--- WHAT IS NEEDED ---
Which lines in the rows below contain the string "this"? Copy each of them, treating uppercase and lowercase as different.

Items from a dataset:
========
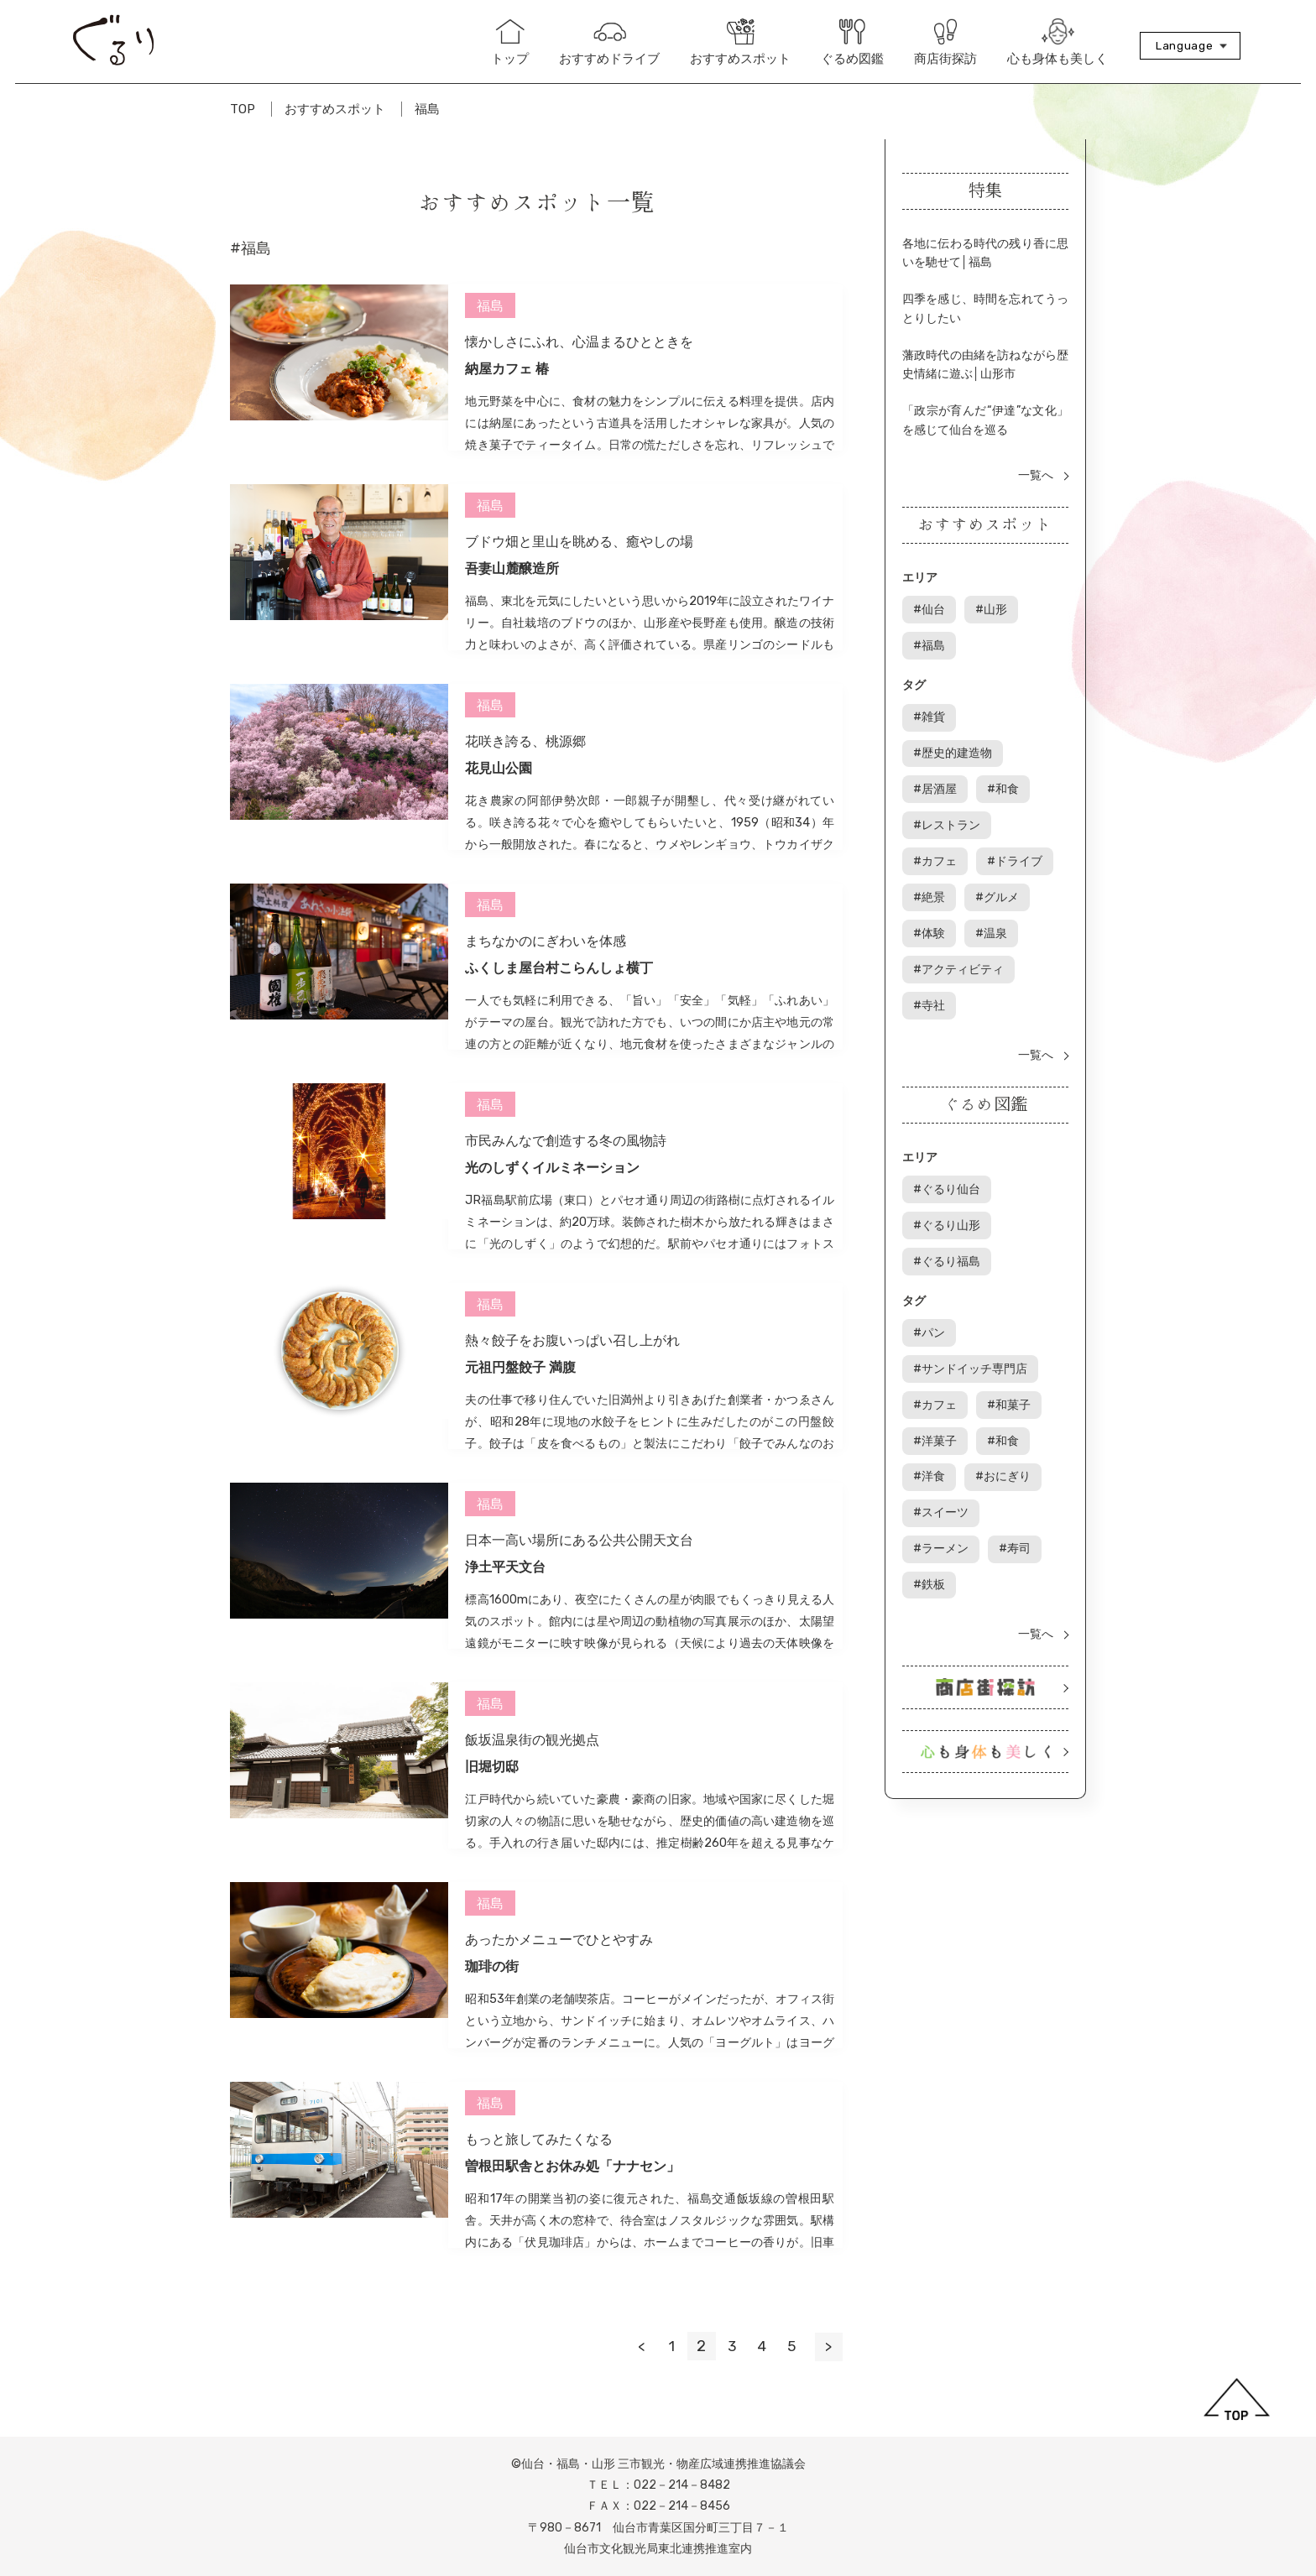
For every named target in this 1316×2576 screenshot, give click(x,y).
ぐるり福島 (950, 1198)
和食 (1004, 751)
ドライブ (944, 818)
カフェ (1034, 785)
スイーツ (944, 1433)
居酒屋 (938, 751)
========
--- EXERCISE OUTPUT ---
For every named target in this 1316×2576 screenshot, give click(x,y).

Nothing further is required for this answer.